• Source extract:

Thomas spake thusly upon matters weighty:

As an aside, do we assume the England of today or the England of the date the
quote is made... hence suggesting a higher pop for Albion.

> On Thu, 4 Mar 1999, John M. Atkinson wrote:
/************************************************

From: Thomas Anderson <thomas.anderson@u...>

Date: Fri, 5 Mar 1999 21:03:31 +0000 (GMT)

Subject: Re: [HIST] IAS Population

> On Fri, 5 Mar 1999, Thomas Barclay wrote:

> Thomas spake thusly upon matters weighty:

as john stated in a part of the post i snipped, there probably won't be
enormous population growth in the UK in the next 200 years. hmm. is that
right? let me check...

well, an annual growth rate of 0.25% over 200 years yields a 65% increases in
population. somehow, i doubt the UK population will continue to climb like
that, but i could be wrong.

(looking this up, i find the UN expects world population to reach 6 billion on
12 october this year; that's a little too precise, surely
...)

the UN predicts population growth in the industrialised nations will fall to
zero by 2025. if the growth rate falls linearly until then, then... then it's
a bloody integral, hang on... no, i just get silly answers. it's basically not
much, though. something like a final population of 1.03 times the current
population. i think.

the quote onion, just for completeness:

> > On Thu, 4 Mar 1999, John M. Atkinson wrote:

Tom

From: John Leary <john_t_leary@y...>

Date: Fri, 05 Mar 1999 15:19:16 -0800

Subject: Re: [HIST] IAS Population

> Thomas Barclay wrote:
...snip... JTL
> The rationale was printed cannon - mentioning Albion (size of England

What the quote does not say is the year that the population
applies.   Is it the 1999 population, (assumed by most people),
or the projected population of ENGLAND in 2135, (my personal money would be on
ENGLAND in 2135, not on the U.K. in 1999.)

Bye for now

From: Beth Fulton <beth.fulton@m...>

Date: Mon, 08 Mar 1999 09:33:29 +1000

Subject: RE: [HIST] IAS Population

G'day guys,

First up thanks for all the response. Now on to my
cut of things (using back of the envelope calcs - i.e.
noting special).

• Data:
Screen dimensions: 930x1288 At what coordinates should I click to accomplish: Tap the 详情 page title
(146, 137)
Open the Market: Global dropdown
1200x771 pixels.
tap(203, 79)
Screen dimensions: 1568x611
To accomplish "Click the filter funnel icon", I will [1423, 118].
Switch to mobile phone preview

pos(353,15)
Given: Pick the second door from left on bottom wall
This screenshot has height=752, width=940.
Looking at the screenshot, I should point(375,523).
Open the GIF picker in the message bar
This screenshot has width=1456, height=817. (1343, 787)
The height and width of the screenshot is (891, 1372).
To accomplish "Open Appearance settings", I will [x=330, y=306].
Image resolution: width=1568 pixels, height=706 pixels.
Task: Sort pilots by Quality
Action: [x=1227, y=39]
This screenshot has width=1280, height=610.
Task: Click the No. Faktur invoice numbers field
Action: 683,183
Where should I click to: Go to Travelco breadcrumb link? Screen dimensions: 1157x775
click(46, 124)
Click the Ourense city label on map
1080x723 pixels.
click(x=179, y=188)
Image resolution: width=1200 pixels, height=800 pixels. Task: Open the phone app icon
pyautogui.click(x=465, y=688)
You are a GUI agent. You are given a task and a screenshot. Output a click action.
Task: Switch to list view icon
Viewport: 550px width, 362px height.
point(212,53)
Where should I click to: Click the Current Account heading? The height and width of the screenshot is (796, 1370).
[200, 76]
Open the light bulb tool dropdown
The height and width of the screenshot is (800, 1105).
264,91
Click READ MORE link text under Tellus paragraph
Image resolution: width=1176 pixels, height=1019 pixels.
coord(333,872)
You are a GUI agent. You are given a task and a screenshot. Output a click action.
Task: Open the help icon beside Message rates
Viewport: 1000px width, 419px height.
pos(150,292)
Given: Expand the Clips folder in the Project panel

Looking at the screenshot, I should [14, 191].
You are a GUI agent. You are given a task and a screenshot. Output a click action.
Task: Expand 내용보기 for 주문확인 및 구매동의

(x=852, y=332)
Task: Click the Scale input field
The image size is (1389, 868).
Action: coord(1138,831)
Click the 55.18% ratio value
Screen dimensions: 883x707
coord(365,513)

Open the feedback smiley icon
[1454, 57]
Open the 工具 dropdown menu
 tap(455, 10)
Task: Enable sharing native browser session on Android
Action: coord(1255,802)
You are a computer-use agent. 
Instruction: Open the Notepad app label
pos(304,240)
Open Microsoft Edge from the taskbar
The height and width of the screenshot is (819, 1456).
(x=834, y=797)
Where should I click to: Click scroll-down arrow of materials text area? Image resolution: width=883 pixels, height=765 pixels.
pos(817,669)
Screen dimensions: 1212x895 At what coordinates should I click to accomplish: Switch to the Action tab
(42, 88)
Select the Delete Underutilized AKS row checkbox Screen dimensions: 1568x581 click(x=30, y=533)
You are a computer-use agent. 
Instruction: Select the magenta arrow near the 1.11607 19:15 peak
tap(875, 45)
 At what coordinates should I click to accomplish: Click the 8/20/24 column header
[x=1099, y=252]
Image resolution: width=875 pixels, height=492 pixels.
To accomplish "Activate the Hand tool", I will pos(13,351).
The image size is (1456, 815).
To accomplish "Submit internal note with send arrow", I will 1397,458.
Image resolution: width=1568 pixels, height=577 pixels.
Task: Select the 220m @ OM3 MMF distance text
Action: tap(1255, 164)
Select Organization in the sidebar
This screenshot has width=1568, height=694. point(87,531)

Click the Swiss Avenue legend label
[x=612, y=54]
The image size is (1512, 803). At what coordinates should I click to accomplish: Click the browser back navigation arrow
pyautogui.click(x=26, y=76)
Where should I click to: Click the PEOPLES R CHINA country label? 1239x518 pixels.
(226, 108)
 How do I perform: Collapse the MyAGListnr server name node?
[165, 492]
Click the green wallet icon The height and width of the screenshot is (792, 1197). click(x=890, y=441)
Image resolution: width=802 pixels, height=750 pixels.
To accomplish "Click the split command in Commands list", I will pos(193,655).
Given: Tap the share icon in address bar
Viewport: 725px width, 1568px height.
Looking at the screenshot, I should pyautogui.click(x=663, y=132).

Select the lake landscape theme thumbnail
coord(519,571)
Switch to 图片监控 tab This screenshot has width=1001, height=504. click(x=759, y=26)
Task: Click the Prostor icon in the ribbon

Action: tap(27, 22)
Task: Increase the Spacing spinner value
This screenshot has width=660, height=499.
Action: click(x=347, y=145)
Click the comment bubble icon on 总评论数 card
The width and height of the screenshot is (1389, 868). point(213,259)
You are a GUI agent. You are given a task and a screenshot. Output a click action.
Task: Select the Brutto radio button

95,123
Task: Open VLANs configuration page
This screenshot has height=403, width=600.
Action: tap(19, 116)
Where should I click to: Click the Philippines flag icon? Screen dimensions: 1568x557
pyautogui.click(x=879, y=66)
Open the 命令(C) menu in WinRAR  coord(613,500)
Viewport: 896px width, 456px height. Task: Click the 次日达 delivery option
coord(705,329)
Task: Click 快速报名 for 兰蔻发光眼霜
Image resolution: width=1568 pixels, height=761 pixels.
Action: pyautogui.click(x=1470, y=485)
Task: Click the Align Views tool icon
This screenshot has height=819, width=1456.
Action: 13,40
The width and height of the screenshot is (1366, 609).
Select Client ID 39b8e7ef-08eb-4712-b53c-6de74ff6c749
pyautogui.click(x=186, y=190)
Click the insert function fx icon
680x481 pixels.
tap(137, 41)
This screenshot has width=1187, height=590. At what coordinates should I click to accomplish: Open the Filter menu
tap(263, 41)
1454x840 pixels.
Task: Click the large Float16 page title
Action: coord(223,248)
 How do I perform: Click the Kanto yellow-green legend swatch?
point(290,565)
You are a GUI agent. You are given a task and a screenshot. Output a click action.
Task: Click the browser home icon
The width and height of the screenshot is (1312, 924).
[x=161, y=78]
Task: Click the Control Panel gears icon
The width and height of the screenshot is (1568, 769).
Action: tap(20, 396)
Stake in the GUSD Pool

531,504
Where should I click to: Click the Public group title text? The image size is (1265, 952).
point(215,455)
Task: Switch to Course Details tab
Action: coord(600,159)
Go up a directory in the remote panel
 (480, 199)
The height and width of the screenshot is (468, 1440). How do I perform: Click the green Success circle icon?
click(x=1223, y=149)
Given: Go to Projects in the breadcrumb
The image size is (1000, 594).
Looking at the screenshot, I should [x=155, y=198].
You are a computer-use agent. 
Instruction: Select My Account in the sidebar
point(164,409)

• Tasks:
A. Reproduce the stretch of the population thread from "Date: Fri, 5" through "let me check...", word for word.
B. Using the population thread, decide whether each statement agrees with it. Answer yes or no, and quote the deciding words. (i) The UN expects world population to reach 6 billion on 12 October of that year. (ii) John Leary would bet on the population figure referring to the U.K. in 1999. (iii) The UN predicts that population growth in the industrialized nations will fall to zero by 2050.

• Solved tasks:
A.
Date: Fri, 5 Mar 1999 21:03:31 +0000 (GMT)

Subject: Re: [HIST] IAS Population

> On Fri, 5 Mar 1999, Thomas Barclay wrote:

> Thomas spake thusly upon matters weighty:

as john stated in a part of the post i snipped, there probably won't be
enormous population growth in the UK in the next 200 years. hmm. is that
right? let me check...

B.
(i) Yes: "the UN expects world population to reach 6 billion on 12 october this year"
(ii) No: "my personal money would be on ENGLAND in 2135, not on the U.K. in 1999."
(iii) No: "the UN predicts population growth in the industrialised nations will fall to zero by 2025"